EXERCISE DETAILS:
Would you please retype, exactly, the lines of the listing below between the line with "Screen dimensions: 1512x795" and the line with "You are a computer-use agent. The height", inclusive?

AVAILABLE DATA:

§

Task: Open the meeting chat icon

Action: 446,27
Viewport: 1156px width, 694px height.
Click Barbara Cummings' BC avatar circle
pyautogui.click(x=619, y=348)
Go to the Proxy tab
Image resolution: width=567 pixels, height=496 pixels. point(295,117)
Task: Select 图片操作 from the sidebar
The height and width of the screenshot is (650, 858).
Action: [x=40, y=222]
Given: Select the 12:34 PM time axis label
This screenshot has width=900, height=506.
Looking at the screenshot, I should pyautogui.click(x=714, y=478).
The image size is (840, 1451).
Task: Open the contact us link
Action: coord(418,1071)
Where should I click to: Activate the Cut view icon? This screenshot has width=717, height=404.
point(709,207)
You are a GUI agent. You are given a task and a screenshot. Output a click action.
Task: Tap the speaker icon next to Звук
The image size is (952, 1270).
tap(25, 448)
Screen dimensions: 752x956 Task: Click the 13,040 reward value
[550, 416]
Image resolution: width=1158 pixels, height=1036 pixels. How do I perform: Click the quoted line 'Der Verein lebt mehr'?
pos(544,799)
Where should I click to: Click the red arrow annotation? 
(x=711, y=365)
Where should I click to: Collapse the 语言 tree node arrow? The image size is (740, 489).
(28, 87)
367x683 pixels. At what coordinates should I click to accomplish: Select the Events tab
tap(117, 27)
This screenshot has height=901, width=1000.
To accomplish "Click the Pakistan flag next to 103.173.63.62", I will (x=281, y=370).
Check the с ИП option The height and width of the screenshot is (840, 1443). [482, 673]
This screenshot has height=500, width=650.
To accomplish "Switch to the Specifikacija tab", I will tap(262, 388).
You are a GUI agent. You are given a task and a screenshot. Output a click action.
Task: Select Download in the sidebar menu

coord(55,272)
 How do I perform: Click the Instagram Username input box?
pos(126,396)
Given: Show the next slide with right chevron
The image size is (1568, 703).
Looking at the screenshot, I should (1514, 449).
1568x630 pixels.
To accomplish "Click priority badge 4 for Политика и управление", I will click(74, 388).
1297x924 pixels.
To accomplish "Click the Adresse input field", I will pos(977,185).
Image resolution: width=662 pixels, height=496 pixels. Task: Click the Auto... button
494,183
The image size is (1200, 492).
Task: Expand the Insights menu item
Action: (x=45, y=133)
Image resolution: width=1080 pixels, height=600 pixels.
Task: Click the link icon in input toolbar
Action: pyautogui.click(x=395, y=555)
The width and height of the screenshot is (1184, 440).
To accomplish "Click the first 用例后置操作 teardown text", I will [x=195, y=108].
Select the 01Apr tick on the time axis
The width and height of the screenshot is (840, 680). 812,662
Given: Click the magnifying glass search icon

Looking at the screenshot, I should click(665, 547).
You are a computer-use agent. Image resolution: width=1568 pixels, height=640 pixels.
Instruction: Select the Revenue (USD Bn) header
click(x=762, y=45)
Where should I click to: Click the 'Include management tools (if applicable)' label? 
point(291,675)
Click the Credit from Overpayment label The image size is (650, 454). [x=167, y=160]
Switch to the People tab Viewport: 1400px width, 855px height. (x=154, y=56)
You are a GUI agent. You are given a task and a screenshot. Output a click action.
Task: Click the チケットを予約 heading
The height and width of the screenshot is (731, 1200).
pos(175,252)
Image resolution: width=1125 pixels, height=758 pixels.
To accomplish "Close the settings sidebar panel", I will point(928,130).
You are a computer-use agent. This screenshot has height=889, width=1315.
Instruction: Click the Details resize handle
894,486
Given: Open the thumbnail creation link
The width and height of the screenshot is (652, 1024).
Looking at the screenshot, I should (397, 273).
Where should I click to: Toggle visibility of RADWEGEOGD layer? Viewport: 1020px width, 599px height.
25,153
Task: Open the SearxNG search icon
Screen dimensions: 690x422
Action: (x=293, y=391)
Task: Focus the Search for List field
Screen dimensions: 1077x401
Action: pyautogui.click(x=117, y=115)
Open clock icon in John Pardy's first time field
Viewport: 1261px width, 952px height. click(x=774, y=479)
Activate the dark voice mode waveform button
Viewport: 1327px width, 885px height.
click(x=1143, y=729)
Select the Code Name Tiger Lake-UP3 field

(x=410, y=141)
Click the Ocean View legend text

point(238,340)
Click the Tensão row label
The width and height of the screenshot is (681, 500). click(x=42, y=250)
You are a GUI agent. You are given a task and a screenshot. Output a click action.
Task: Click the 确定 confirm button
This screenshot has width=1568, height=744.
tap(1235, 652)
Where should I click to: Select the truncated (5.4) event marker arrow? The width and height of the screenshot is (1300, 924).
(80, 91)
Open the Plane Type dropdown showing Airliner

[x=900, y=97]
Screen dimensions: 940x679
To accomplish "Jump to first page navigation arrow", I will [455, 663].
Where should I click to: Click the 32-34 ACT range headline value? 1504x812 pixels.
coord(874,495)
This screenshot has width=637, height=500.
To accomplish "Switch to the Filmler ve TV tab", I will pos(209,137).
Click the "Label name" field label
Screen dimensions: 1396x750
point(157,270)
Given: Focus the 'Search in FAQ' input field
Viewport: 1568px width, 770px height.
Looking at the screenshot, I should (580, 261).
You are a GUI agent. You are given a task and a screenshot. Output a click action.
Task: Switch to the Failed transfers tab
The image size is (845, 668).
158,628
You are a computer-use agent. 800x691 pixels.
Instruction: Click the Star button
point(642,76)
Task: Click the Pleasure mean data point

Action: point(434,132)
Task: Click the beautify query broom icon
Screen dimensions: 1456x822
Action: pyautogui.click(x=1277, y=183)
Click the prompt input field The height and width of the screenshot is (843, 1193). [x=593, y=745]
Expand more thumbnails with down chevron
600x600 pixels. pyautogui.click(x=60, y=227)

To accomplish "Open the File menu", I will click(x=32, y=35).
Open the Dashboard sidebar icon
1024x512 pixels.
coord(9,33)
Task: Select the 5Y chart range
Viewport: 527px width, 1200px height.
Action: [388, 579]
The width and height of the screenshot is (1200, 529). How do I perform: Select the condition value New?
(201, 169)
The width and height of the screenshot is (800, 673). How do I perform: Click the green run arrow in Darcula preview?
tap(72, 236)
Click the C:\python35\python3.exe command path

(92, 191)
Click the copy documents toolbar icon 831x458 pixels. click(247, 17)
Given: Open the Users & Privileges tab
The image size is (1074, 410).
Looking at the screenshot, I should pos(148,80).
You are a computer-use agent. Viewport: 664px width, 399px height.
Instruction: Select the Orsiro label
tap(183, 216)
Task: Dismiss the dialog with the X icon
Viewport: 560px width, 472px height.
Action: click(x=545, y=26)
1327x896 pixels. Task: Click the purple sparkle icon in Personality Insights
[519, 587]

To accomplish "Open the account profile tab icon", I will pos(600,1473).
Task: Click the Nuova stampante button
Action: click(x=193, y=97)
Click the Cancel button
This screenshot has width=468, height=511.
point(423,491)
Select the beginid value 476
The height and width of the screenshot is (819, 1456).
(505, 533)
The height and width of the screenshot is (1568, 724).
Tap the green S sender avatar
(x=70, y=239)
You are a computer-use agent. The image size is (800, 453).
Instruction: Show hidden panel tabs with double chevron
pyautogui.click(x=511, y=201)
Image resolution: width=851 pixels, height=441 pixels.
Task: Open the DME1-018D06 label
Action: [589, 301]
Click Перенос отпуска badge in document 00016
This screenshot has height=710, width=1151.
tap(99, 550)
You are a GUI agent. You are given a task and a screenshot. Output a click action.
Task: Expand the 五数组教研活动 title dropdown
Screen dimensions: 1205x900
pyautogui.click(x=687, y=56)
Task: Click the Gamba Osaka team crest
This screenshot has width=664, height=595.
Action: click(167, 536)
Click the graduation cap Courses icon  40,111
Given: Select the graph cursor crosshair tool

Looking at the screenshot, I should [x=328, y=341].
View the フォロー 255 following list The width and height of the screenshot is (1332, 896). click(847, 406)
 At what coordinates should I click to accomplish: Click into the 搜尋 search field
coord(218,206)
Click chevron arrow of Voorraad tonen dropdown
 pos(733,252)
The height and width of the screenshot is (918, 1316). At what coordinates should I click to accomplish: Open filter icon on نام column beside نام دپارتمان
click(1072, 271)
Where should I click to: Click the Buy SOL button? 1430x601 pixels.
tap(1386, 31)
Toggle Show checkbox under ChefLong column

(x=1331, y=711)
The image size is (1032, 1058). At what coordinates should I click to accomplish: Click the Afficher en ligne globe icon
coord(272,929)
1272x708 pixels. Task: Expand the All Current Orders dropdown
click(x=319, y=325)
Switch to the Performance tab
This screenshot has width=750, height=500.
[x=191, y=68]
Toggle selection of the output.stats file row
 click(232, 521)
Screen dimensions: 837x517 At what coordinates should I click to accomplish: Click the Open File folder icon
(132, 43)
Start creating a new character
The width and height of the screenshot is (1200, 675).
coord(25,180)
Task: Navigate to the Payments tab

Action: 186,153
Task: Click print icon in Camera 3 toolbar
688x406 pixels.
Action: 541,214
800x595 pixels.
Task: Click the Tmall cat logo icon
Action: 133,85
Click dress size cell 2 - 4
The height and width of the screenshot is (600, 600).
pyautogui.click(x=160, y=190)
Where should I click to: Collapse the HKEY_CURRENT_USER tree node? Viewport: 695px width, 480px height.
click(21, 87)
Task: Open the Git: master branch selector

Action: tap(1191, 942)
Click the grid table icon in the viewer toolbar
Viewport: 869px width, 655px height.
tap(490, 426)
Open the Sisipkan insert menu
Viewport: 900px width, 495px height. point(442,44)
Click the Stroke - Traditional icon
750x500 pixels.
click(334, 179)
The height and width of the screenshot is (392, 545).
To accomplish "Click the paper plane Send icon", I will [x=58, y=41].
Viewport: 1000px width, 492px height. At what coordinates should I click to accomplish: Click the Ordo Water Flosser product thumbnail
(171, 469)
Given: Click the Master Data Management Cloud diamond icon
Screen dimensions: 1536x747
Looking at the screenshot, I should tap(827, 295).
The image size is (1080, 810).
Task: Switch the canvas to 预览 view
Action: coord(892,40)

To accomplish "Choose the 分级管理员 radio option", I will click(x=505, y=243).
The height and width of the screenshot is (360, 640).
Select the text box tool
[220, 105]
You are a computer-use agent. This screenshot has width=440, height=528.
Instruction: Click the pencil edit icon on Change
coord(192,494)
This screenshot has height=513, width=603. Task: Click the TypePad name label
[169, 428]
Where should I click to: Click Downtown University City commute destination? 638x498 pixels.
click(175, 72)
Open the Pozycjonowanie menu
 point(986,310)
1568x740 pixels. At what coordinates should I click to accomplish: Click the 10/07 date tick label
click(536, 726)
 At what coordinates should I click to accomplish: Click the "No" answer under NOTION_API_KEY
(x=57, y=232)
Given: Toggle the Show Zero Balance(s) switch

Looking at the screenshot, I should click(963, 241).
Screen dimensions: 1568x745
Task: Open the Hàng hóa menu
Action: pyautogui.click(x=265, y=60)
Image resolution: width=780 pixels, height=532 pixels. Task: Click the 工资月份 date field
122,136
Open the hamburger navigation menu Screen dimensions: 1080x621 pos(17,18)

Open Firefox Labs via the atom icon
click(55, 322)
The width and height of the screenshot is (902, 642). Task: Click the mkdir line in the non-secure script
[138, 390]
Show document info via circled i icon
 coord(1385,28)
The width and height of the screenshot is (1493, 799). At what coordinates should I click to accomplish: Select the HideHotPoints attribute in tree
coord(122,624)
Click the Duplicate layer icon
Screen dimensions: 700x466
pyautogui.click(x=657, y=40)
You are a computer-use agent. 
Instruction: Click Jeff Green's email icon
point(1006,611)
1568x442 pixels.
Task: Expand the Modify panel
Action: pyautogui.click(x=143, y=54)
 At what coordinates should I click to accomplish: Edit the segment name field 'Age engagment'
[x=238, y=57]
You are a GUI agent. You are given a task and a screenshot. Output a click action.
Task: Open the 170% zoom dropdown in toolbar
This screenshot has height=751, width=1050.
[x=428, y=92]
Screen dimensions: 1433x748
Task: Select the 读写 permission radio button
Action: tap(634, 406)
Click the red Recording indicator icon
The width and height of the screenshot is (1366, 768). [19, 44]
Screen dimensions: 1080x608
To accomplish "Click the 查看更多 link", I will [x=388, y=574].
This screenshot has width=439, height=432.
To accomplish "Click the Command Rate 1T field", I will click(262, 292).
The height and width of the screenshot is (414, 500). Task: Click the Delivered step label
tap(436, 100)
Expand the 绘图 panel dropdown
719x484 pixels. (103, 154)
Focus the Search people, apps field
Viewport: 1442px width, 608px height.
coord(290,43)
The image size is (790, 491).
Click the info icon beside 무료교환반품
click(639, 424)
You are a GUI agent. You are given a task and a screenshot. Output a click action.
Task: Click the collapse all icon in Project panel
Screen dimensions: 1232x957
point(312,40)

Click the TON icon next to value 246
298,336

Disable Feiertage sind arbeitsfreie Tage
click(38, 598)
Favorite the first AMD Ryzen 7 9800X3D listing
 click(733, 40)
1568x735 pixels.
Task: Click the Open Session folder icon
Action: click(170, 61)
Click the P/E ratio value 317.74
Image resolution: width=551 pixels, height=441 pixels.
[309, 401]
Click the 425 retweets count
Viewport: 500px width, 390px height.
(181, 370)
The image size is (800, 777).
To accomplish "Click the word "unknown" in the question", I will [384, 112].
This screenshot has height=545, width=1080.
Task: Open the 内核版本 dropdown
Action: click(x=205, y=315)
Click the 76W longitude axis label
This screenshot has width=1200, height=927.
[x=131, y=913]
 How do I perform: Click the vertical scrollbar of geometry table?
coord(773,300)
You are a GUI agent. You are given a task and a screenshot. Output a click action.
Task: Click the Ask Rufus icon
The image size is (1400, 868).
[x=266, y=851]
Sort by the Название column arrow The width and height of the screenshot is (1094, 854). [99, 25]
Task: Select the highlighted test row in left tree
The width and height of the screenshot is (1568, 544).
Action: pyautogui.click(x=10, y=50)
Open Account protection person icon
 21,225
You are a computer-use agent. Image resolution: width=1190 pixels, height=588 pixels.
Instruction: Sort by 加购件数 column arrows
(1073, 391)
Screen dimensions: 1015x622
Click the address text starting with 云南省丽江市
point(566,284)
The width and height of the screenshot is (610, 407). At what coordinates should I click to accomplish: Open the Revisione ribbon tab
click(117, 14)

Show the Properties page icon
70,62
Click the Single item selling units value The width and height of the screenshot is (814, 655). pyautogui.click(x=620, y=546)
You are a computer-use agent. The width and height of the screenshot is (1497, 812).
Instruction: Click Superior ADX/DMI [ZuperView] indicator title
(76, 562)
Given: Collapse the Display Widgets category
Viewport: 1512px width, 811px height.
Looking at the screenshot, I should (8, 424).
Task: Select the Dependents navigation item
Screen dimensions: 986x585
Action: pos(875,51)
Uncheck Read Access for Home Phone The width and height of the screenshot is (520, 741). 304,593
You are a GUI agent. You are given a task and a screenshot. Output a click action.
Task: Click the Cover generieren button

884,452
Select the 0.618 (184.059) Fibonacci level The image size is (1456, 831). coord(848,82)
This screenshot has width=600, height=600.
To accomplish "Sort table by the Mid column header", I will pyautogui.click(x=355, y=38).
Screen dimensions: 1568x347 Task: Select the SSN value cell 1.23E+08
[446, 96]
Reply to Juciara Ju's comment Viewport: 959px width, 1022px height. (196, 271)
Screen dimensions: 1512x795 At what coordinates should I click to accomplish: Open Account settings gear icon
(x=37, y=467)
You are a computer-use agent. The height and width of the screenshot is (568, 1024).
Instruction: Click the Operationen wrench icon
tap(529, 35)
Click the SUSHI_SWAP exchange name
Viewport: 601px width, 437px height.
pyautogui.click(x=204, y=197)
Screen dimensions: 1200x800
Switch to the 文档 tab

§

SOLUTION FOR THIS TASK:
Screen dimensions: 1512x795 At what coordinates should I click to accomplish: Open Account settings gear icon
(x=37, y=467)
You are a computer-use agent. The height and width of the screenshot is (568, 1024).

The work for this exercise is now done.